DATA EXCERPTS: Begin

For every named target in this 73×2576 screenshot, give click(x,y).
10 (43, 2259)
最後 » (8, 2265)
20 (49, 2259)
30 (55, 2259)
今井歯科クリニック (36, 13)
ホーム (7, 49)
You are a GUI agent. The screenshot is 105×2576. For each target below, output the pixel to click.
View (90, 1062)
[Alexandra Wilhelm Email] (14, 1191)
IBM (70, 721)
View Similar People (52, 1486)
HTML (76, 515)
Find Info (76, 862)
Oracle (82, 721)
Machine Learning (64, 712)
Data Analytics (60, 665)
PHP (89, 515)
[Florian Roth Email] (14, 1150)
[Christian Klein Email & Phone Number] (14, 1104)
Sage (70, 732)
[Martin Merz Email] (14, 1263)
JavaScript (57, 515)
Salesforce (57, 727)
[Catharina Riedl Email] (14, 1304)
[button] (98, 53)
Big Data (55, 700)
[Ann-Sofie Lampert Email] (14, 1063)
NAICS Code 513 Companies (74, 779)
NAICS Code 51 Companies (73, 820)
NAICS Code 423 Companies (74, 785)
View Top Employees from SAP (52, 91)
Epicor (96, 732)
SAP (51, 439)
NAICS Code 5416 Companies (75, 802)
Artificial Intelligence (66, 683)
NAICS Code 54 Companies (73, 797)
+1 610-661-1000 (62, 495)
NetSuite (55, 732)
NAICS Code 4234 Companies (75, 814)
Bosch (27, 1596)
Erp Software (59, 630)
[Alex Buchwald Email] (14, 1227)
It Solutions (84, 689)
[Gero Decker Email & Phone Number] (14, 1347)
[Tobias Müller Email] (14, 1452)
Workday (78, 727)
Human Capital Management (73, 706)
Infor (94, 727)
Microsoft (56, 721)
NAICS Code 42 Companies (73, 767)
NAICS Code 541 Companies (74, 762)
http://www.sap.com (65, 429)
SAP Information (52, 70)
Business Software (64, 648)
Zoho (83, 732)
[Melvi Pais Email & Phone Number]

DATA EXCERPTS: End

## EXERCISE DIRECTIONS
A verbatim copy of all the records is required. Write it out in full.

## ANSWER TO THE PROBLEM
For every named target in this 73×2576 screenshot, give click(x,y).
10 (43, 2259)
最後 » (8, 2265)
20 (49, 2259)
30 (55, 2259)
今井歯科クリニック (36, 13)
ホーム (7, 49)
You are a GUI agent. The screenshot is 105×2576. For each target below, output the pixel to click.
View (90, 1062)
[Alexandra Wilhelm Email] (14, 1191)
IBM (70, 721)
View Similar People (52, 1486)
HTML (76, 515)
Find Info (76, 862)
Oracle (82, 721)
Machine Learning (64, 712)
Data Analytics (60, 665)
PHP (89, 515)
[Florian Roth Email] (14, 1150)
[Christian Klein Email & Phone Number] (14, 1104)
Sage (70, 732)
[Martin Merz Email] (14, 1263)
JavaScript (57, 515)
Salesforce (57, 727)
[Catharina Riedl Email] (14, 1304)
[button] (98, 53)
Big Data (55, 700)
[Ann-Sofie Lampert Email] (14, 1063)
NAICS Code 513 Companies (74, 779)
NAICS Code 51 Companies (73, 820)
NAICS Code 423 Companies (74, 785)
View Top Employees from SAP (52, 91)
Epicor (96, 732)
SAP (51, 439)
NAICS Code 5416 Companies (75, 802)
Artificial Intelligence (66, 683)
NAICS Code 54 Companies (73, 797)
+1 610-661-1000 (62, 495)
NetSuite (55, 732)
NAICS Code 4234 Companies (75, 814)
Bosch (27, 1596)
Erp Software (59, 630)
[Alex Buchwald Email] (14, 1227)
It Solutions (84, 689)
[Gero Decker Email & Phone Number] (14, 1347)
[Tobias Müller Email] (14, 1452)
Workday (78, 727)
Human Capital Management (73, 706)
Infor (94, 727)
Microsoft (56, 721)
NAICS Code 42 Companies (73, 767)
NAICS Code 541 Companies (74, 762)
http://www.sap.com (65, 429)
SAP Information (52, 70)
Business Software (64, 648)
Zoho (83, 732)
[Melvi Pais Email & Phone Number]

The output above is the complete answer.